INPUT DATA>
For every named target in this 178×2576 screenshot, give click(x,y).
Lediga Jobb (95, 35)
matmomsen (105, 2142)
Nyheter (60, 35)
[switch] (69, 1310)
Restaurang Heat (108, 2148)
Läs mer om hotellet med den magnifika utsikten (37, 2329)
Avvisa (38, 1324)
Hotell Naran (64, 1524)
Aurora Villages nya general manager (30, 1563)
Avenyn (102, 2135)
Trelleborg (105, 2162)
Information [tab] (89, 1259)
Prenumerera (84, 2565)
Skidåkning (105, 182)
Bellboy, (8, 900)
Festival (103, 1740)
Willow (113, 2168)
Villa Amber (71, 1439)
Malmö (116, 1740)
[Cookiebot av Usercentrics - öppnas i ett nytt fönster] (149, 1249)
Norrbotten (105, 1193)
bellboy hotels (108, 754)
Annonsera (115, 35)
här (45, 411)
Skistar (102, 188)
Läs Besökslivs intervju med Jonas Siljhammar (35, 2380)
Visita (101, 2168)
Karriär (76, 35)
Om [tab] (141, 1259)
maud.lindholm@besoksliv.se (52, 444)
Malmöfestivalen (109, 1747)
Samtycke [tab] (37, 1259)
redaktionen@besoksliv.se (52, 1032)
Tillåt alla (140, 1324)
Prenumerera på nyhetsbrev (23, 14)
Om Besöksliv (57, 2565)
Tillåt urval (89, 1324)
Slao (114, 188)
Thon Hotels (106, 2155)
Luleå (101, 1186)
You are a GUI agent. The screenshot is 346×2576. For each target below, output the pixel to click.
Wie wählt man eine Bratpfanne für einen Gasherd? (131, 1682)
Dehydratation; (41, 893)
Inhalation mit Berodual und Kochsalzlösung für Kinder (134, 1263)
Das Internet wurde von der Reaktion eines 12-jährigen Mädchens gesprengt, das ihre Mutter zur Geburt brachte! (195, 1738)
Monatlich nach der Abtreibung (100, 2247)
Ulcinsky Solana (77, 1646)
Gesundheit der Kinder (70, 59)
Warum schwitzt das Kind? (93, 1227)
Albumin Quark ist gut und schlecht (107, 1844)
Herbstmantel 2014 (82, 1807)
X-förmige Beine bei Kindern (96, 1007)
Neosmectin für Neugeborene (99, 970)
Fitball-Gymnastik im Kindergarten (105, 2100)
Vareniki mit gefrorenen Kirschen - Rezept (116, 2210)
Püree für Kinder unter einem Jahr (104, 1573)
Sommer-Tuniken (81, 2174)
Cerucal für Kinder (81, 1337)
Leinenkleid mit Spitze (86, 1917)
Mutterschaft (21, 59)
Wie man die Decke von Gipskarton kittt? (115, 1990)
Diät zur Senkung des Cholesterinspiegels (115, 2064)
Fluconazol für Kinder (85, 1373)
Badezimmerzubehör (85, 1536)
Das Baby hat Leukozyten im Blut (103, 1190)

TRY IT> Exact repetition of every record is required.

ANSWER AREA>
For every named target in this 178×2576 screenshot, give click(x,y).
Lediga Jobb (95, 35)
matmomsen (105, 2142)
Nyheter (60, 35)
[switch] (69, 1310)
Restaurang Heat (108, 2148)
Läs mer om hotellet med den magnifika utsikten (37, 2329)
Avvisa (38, 1324)
Hotell Naran (64, 1524)
Aurora Villages nya general manager (30, 1563)
Avenyn (102, 2135)
Trelleborg (105, 2162)
Information [tab] (89, 1259)
Prenumerera (84, 2565)
Skidåkning (105, 182)
Bellboy, (8, 900)
Festival (103, 1740)
Willow (113, 2168)
Villa Amber (71, 1439)
Malmö (116, 1740)
[Cookiebot av Usercentrics - öppnas i ett nytt fönster] (149, 1249)
Norrbotten (105, 1193)
bellboy hotels (108, 754)
Annonsera (115, 35)
här (45, 411)
Skistar (102, 188)
Läs Besökslivs intervju med Jonas Siljhammar (35, 2380)
Visita (101, 2168)
Karriär (76, 35)
Om [tab] (141, 1259)
maud.lindholm@besoksliv.se (52, 444)
Malmöfestivalen (109, 1747)
Samtycke [tab] (37, 1259)
redaktionen@besoksliv.se (52, 1032)
Tillåt alla (140, 1324)
Prenumerera på nyhetsbrev (23, 14)
Om Besöksliv (57, 2565)
Tillåt urval (89, 1324)
Slao (114, 188)
Thon Hotels (106, 2155)
Luleå (101, 1186)
You are a GUI agent. The screenshot is 346×2576. For each target below, output the pixel to click.
Wie wählt man eine Bratpfanne für einen Gasherd? (131, 1682)
Dehydratation; (41, 893)
Inhalation mit Berodual und Kochsalzlösung für Kinder (134, 1263)
Das Internet wurde von der Reaktion eines 12-jährigen Mädchens gesprengt, das ihre Mutter zur Geburt brachte! (195, 1738)
Monatlich nach der Abtreibung (100, 2247)
Ulcinsky Solana (77, 1646)
Gesundheit der Kinder (70, 59)
Warum schwitzt das Kind? (93, 1227)
Albumin Quark ist gut und schlecht (107, 1844)
Herbstmantel 2014 (82, 1807)
X-förmige Beine bei Kindern (96, 1007)
Neosmectin für Neugeborene (99, 970)
Fitball-Gymnastik im Kindergarten (105, 2100)
Vareniki mit gefrorenen Kirschen - Rezept (116, 2210)
Püree für Kinder unter einem Jahr (104, 1573)
Sommer-Tuniken (81, 2174)
Cerucal für Kinder (81, 1337)
Leinenkleid mit Spitze (86, 1917)
Mutterschaft (21, 59)
Wie man die Decke von Gipskarton kittt? (115, 1990)
Diät zur Senkung des Cholesterinspiegels (115, 2064)
Fluconazol für Kinder (85, 1373)
Badezimmerzubehör (85, 1536)
Das Baby hat Leukozyten im Blut (103, 1190)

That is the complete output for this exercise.